=== EXERCISE GOAL ===
Your copy should run exactly from the line containing "Screen dimensions: 637x1024" to the last line of the entries below, and it should include no pictures.

Extracted data entries:
####################

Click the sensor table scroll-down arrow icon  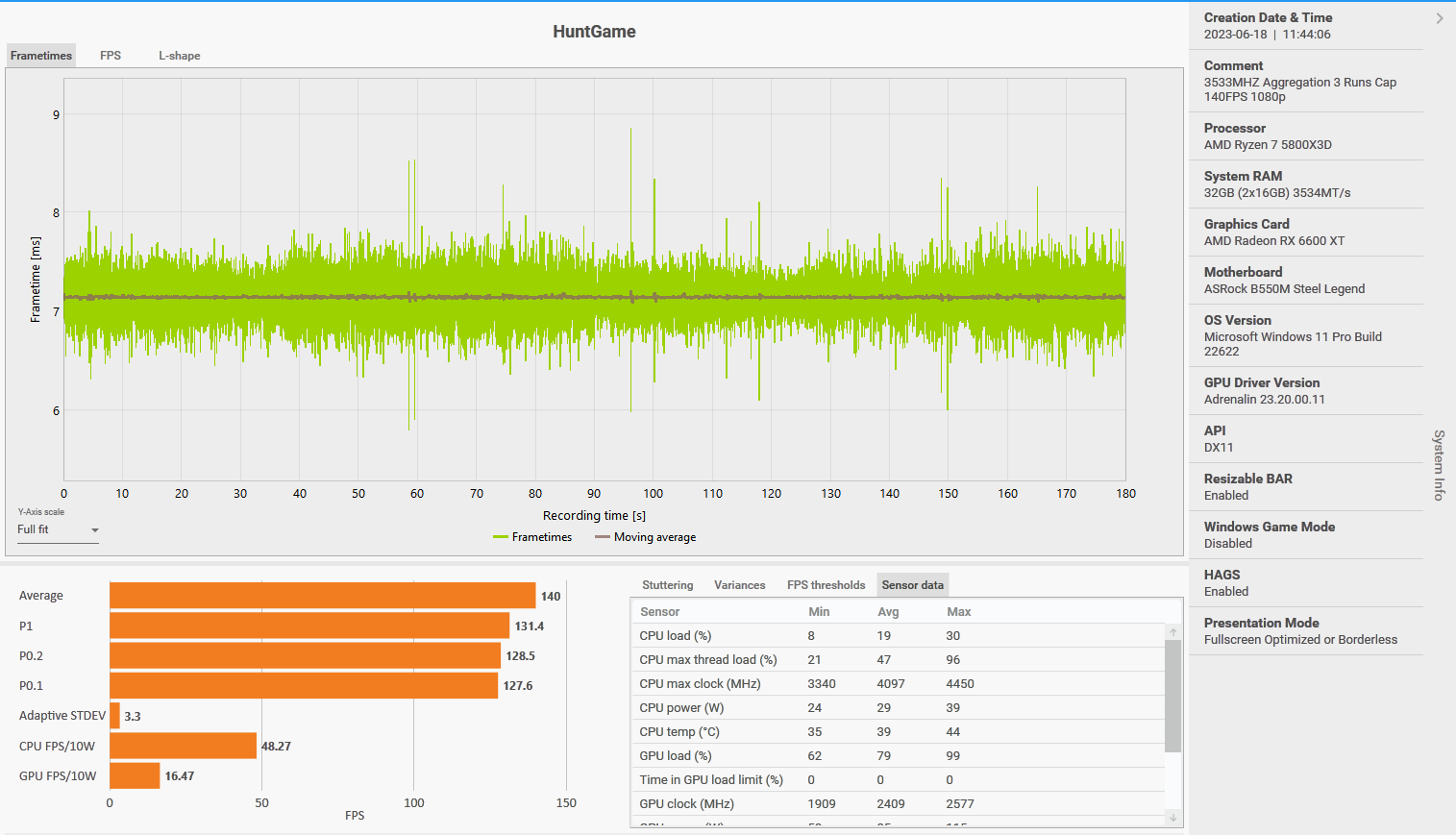[x=1172, y=819]
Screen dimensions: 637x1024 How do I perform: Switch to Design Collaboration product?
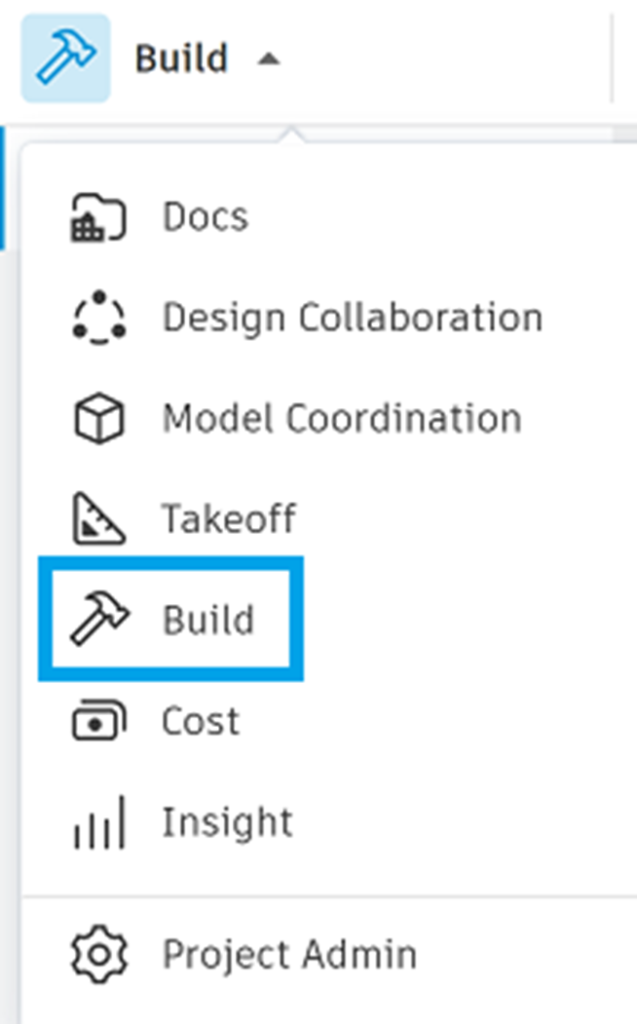pyautogui.click(x=352, y=317)
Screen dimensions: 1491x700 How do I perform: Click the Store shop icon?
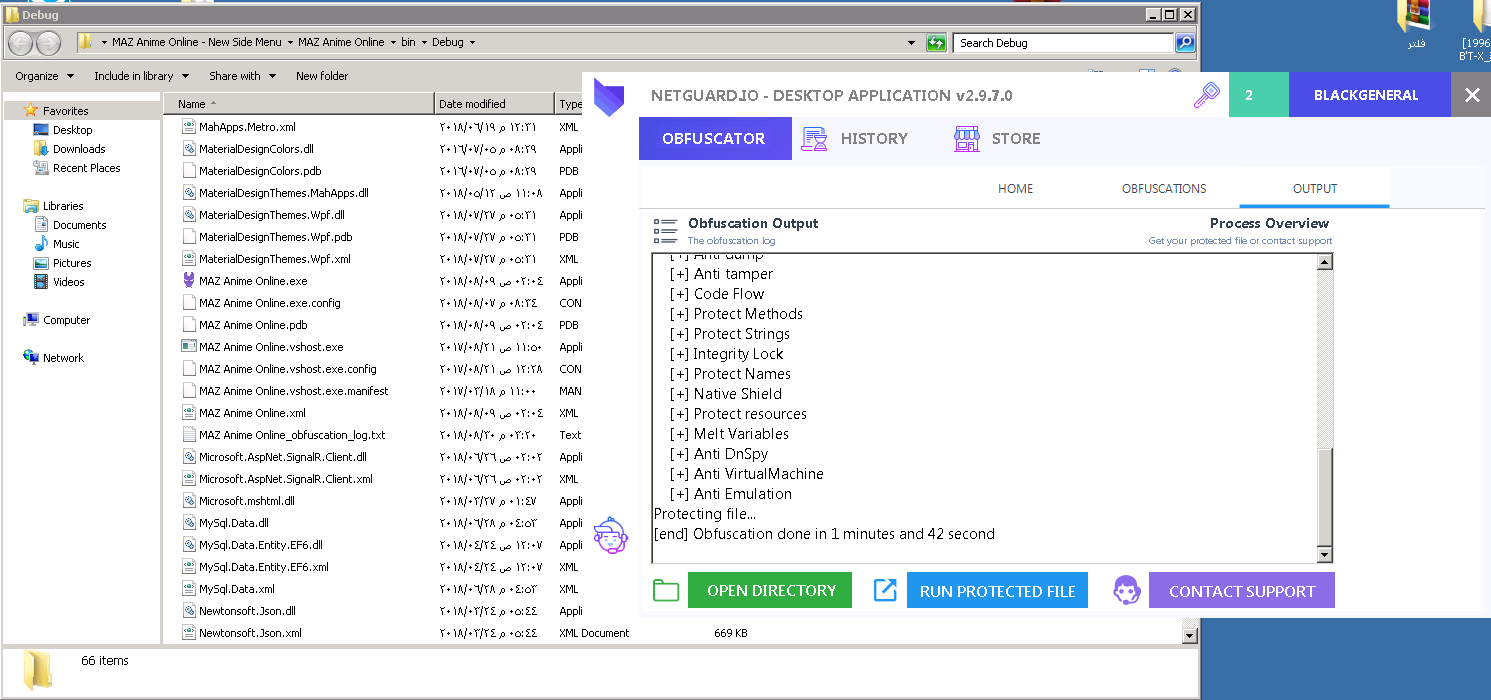click(966, 139)
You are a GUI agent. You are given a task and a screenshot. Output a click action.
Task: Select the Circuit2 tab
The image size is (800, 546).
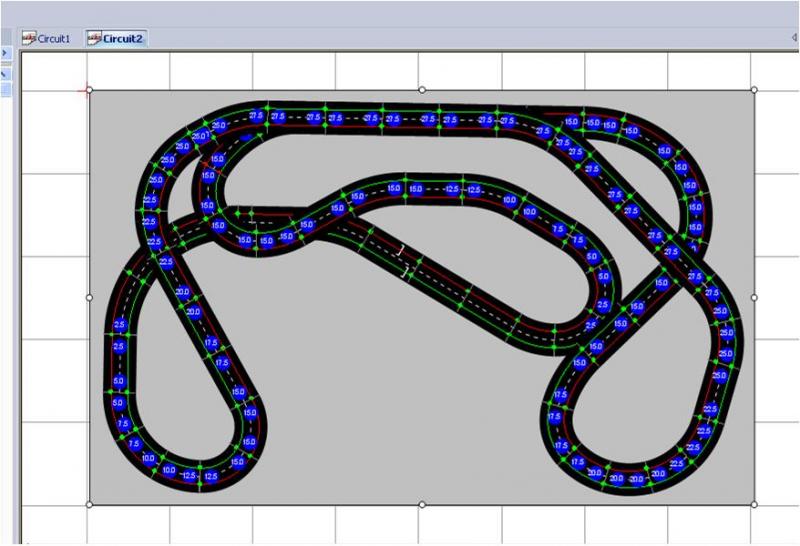[x=115, y=38]
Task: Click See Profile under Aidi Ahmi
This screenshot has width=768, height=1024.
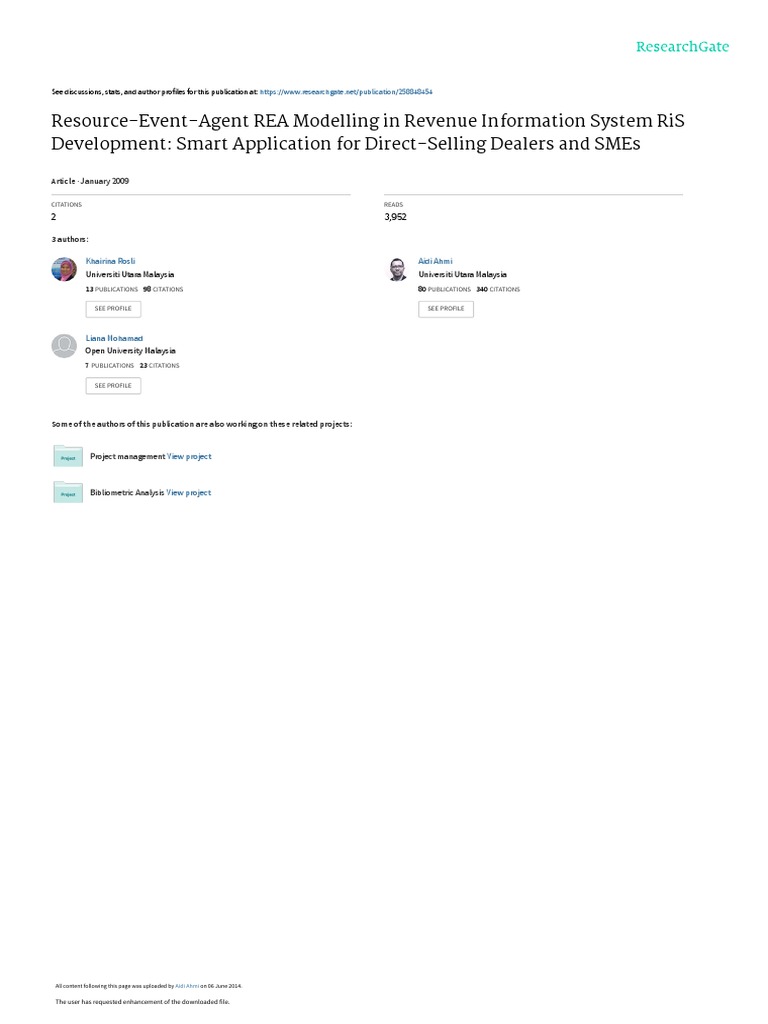Action: (x=446, y=309)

####################

=== RESPONSE BELOW ===
Screen dimensions: 637x1024 How do I perform: Switch to Design Collaboration product?
pyautogui.click(x=352, y=317)
Screen dimensions: 1491x700 How do I perform: Click the Store shop icon?
click(966, 139)
You are a GUI agent. You are given a task and a screenshot. Output a click action.
Task: Select the Circuit2 tab
The image size is (800, 546).
[x=115, y=38]
Task: Click See Profile under Aidi Ahmi
This screenshot has width=768, height=1024.
Action: (x=446, y=309)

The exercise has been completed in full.